Collected data entries
..........
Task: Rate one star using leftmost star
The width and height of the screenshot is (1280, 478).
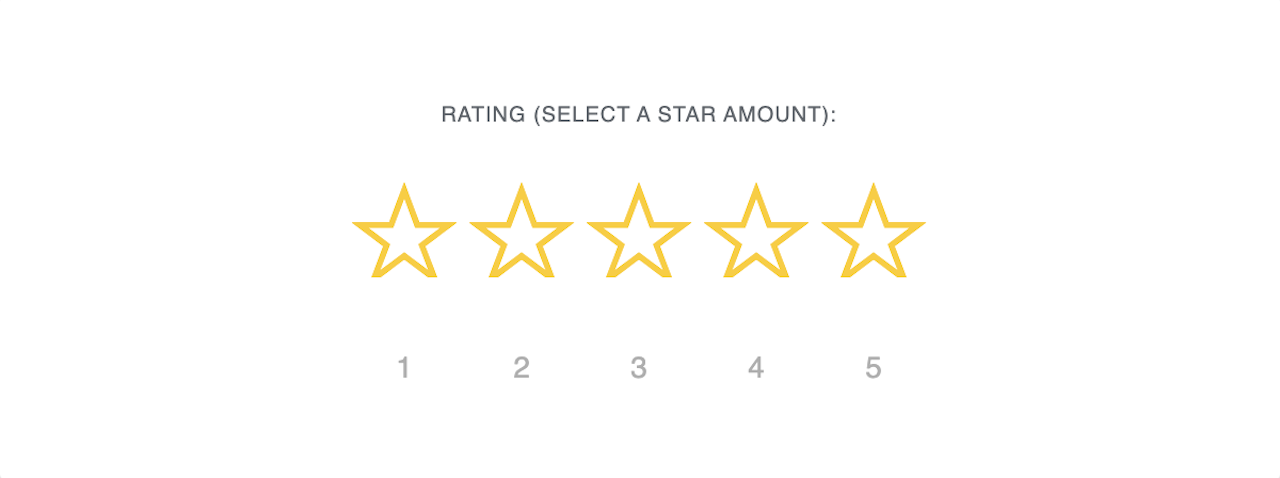Action: pyautogui.click(x=404, y=234)
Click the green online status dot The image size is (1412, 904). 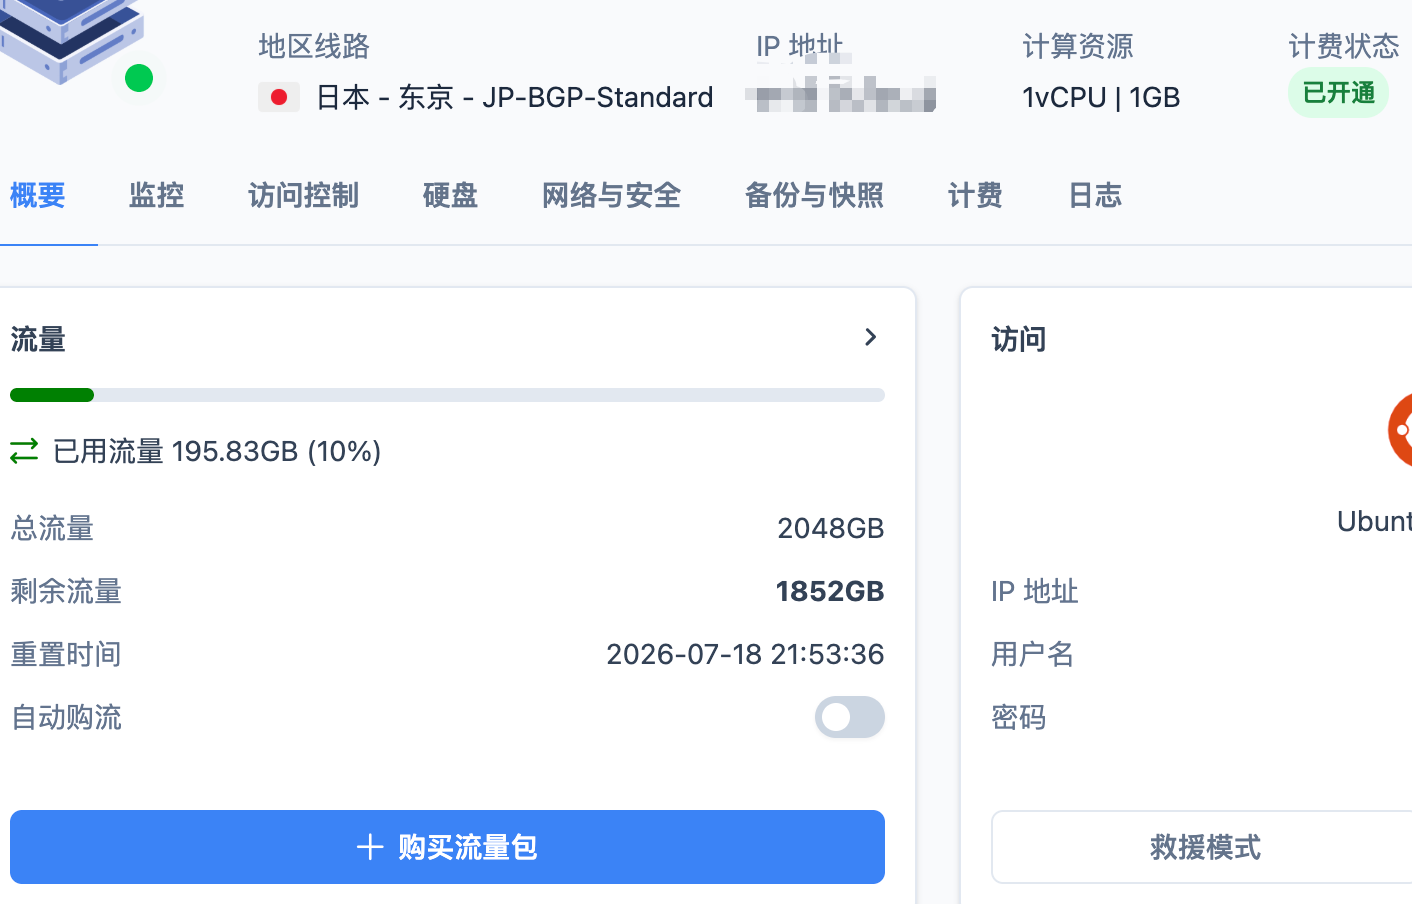(x=139, y=78)
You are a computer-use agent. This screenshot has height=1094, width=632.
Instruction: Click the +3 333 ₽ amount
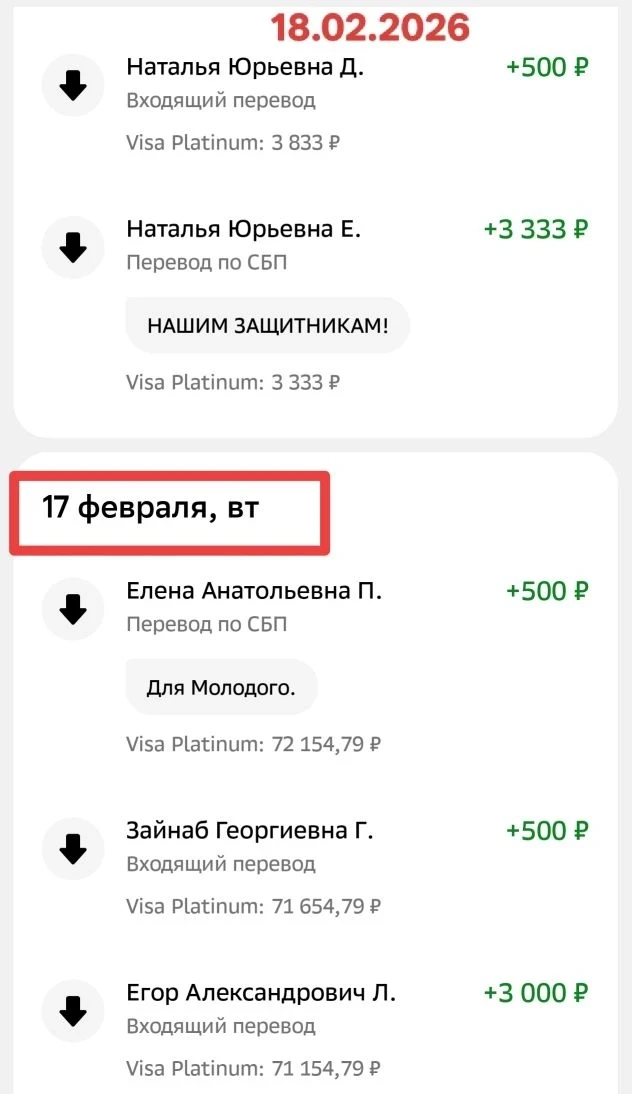point(536,229)
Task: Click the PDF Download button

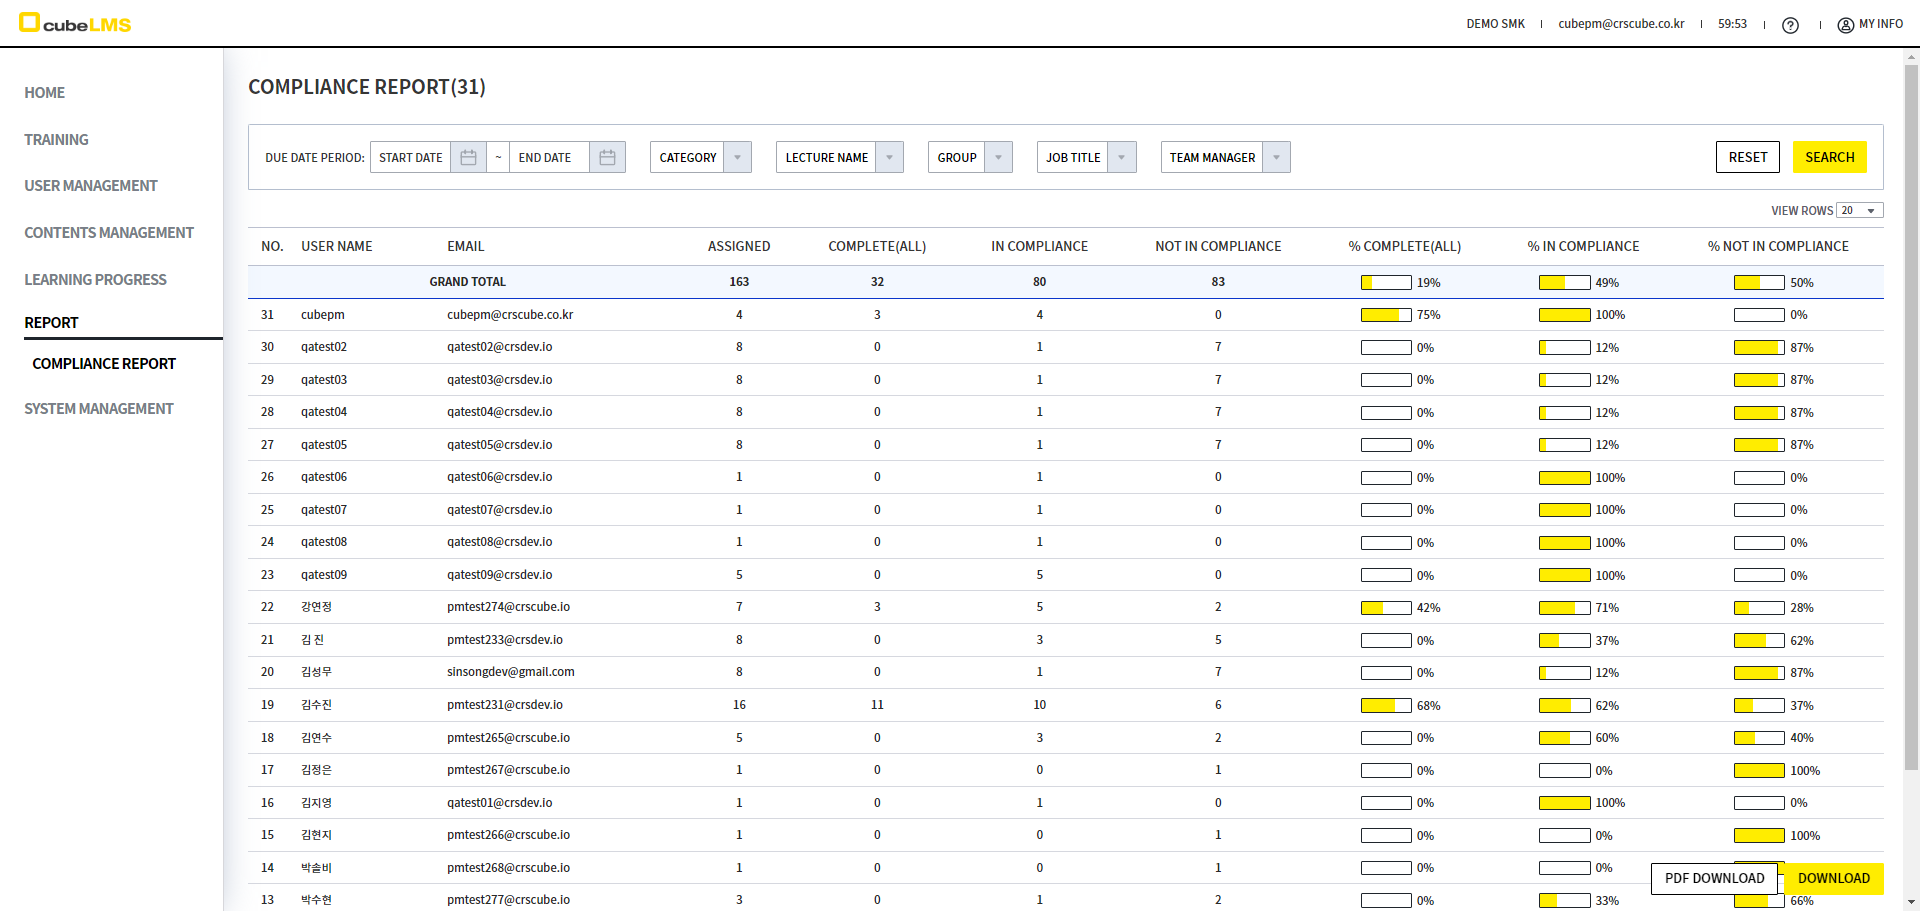Action: point(1714,878)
..........
- [Work request]:
Please set down, exactly and with nothing added, the lines from the line with "Instruction: Click the +3 333 ₽ amount" to the end of the entries above, omitting pictures.

- [Response for this exercise]:
Instruction: Click the +3 333 ₽ amount
point(536,229)
Task: Click the PDF Download button

Action: point(1714,878)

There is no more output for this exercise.